Re: git: cd25b0f740f8 - main - zfs: cherry-pick fix from openzfs
Date: Thu, 10 Aug 2023 15:55:17 UTC
Hi Mateusz,
I am very sorry but we have to wait with full merges until 14-stable is
branched.
After branching:
main will continue to receive updates from OpenZFS master branch
stable/14 will be updated from OpenZFS zfs-2.2-release branch
Until then everything we can do is cherry-pick commits that fix serious
issues
everything else will make the merge management unnecessarily complicated.
Cheers,
mm
On 10. 8. 2023 16:23, Mateusz Guzik wrote:
> On 8/10/23, Martin Matuska <mm@freebsd.org> wrote:
>> The branch main has been updated by mm:
>>
>> URL:
>> https://cgit.FreeBSD.org/src/commit/?id=cd25b0f740f8c846562fd66e7380437eb898c875
>>
>> commit cd25b0f740f8c846562fd66e7380437eb898c875
>> Author: Martin Matuska <mm@FreeBSD.org>
>> AuthorDate: 2023-08-10 07:55:42 +0000
>> Commit: Martin Matuska <mm@FreeBSD.org>
>> CommitDate: 2023-08-10 07:56:53 +0000
>>
>> zfs: cherry-pick fix from openzfs
>>
>> Vendor PR:
>> #15080 ZIL: Fix config lock deadlock
>>
>> Obtained from: OpenZFS
>> OpenZFS commit: 2cb992a99ccadb78d97049b40bd442eb4fdc549d
>>
>> Note: full vendor imports will continue when stable/14 has been
>> branched
> First a stylistic issue:
> Can you please use upstream one-liner, maybe prefixed with zfs:. For
> this commit it would be:
> zfs: ZIL: Fix config lock deadlock.
>
> then copy their commit message
>
> For example see
> https://cgit.freebsd.org/src/commit/?id=d09a955a605d03471c5ab7bd17b8a6186fdc148c
>
> A not stylistic issue is the delay between upstream fixes and them
> getting merged into FreeBSD. For example the commit at hand is over 2
> weeks old and I presume this merge got only prompted by des@ running a
> zfs-related deadlock.
>
> We really should be getting timely updates without local people
> running into them.
>
>> ---
>> sys/contrib/openzfs/module/zfs/zil.c | 34
>> +++++++++++++++++++++++++++-------
>> 1 file changed, 27 insertions(+), 7 deletions(-)
..............................
__SET TASKS__
A - Please translate this sentence from the ZFS merge thread into Spanish: "I am very sorry but we have to wait with full merges until 14-stable is branched."
B - Carry on the ZFS merge thread from its last line.

__DATA EXTRACT__
..............................
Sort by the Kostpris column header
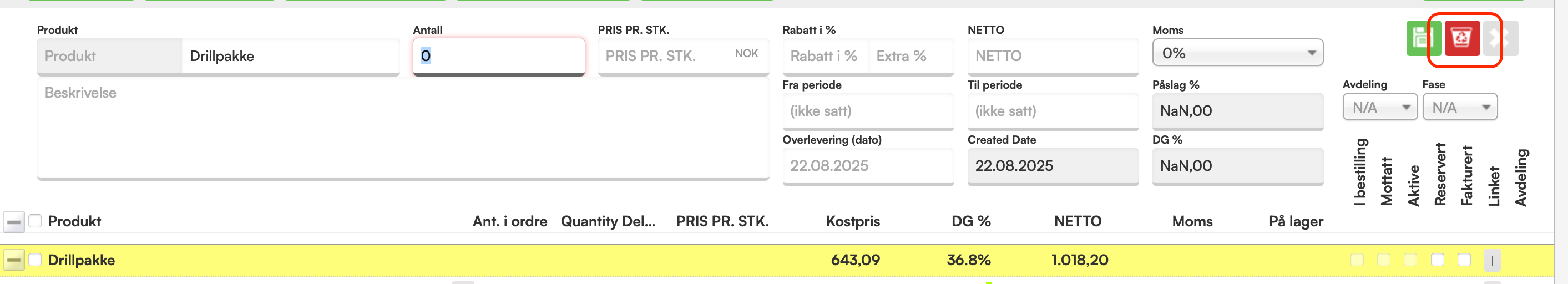The image size is (1568, 284). point(853,221)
..............................
__TASK-BY-TASK RESULTS__
A - Lo siento mucho, pero tenemos que esperar con las fusiones completas hasta que se cree la rama 14-stable.

B -
>>
>> diff --git a/sys/contrib/openzfs/module/zfs/zil.c
>> b/sys/contrib/openzfs/module/zfs/zil.c
>> index 00d66a2481d7..af7137faaccf 100644
>> --- a/sys/contrib/openzfs/module/zfs/zil.c
>> +++ b/sys/contrib/openzfs/module/zfs/zil.c
>> @@ -151,6 +151,7 @@ static kmem_cache_t *zil_lwb_cache;
>> static kmem_cache_t *zil_zcw_cache;
>>
>> static void zil_lwb_commit(zilog_t *zilog, lwb_t *lwb, itx_t *itx);
>> +static void zil_lwb_write_issue(zilog_t *zilog, lwb_t *lwb);
>> static itx_t *zil_itx_clone(itx_t *oitx);
>>
>> static int
>> @@ -1768,7 +1769,7 @@ static uint_t zil_maxblocksize =
>> SPA_OLD_MAXBLOCKSIZE;
>> * Has to be called under zl_issuer_lock to chain more lwbs.
>> */
>> static lwb_t *
>> -zil_lwb_write_close(zilog_t *zilog, lwb_t *lwb)
>> +zil_lwb_write_close(zilog_t *zilog, lwb_t *lwb, list_t *ilwbs)
>> {
>> lwb_t *nlwb = NULL;
>> zil_chain_t *zilc;
>> @@ -1870,6 +1871,27 @@ zil_lwb_write_close(zilog_t *zilog, lwb_t *lwb)
>>
>> dmu_tx_commit(tx);
>>
>> + /*
>> + * We need to acquire the config lock for the lwb to issue it later.
>> + * However, if we already have a queue of closed parent lwbs already
>> + * holding the config lock (but not yet issued), we can't block here
>> + * waiting on the lock or we will deadlock. In that case we must
>> + * first issue to parent IOs before waiting on the lock.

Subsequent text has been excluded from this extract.